Wednesday, May 30, 2007

Thoughts on School

Ahh, May. The Money Month. The Month where the pieces of a high schooler student's life begin to fall into place with very frightening, disturbingly loud noises. May is a time of intense panic for adolescents enrolled in America's most efficient penitentiary system: The U.S. Public Schools system, headed up by none other than Bush-drone, and therefore Conservative Nazi Margaret Spellings (or as I affectionately refer to her, Ms Mags). Is it strange that she has not only never been a teacher in her entire life, but in fact has never worked in a school system once in her career. The Secretary of Education, head honcho of our mighty Department of Education is herself, not technically an educator. However, her last name IS Spellings, which bodes well for a possible future inclusion in Celebrity Taboo.

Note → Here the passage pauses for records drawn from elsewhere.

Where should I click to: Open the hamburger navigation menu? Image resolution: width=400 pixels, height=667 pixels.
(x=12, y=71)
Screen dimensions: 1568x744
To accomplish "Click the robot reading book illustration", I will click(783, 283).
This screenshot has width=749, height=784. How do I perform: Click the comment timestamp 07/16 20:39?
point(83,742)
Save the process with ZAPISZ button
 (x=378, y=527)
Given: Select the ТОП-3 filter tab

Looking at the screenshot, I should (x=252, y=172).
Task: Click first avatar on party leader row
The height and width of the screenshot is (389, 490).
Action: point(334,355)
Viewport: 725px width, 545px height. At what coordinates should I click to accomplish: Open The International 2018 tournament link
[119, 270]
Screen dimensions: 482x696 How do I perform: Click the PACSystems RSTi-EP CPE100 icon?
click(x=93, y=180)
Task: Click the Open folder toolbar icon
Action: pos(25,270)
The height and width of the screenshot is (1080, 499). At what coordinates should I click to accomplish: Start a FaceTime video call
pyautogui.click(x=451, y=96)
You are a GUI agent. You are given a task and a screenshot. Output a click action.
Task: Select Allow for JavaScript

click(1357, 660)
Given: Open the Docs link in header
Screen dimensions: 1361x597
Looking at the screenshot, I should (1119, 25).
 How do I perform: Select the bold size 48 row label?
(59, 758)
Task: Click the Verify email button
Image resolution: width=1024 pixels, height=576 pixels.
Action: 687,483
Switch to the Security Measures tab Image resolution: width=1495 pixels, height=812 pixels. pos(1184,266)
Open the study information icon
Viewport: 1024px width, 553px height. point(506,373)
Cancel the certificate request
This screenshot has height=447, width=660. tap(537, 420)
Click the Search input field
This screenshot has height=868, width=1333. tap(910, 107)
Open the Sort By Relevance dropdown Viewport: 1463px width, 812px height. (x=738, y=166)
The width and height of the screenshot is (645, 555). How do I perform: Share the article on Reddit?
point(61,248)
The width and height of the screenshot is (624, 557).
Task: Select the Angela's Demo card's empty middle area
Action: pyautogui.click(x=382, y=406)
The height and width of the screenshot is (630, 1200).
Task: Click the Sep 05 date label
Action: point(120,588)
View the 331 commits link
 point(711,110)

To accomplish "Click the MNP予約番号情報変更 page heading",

Now, before I go further, I don't want to send out the wrong vibe. I am not an anarchist/emo/loner/geek/super independent thinker student. I am not one of those kids who stays up late blogging about how much he hates school. I'm in all honors/AP courses (as I have been for all of high school), and my GPA is nestled comfortably in the 3.4-3.8 range. Compound that with an SAT score of 1900, and I'd by lying to you if I said I was really nervous about my future after high school. However, such academic stability shouldn't stop me from venting some rather inane thoughts on the workings of our public school system.

The public school system is not designed to work equally with all children. Which doesn't make a ton of sense, seeing as it's supposed to be the PUBLIC school system. Unless your definition of public is one without handicapped children, retarded children, poor children, stoner children, and children who care more about Dungeons and Dragons then the Algebra quiz (the scary part is, some people's definition do), you're going to have to accept the fact that these kids will be filtering through your schools.

It's never pretty seeing a student crash and burn. It's sort of like seeing a pigeon flying over a road towards a really good source of food (like a garbage can outside of a burger joint), and then halfway over there, deciding he would rather play with the shiny bits of trash in the middle of the highway, swoops down, and gets taken out by the 18 Wheeler of Bad Choices. Hopefully, you got the symbolism there, although I'm sure it was too graphic for some of the kids in my always burgeoning audience.

I have no tie up for this train of thought, as it's late and I need to get back to my independent reading project. Where did I put the water colors?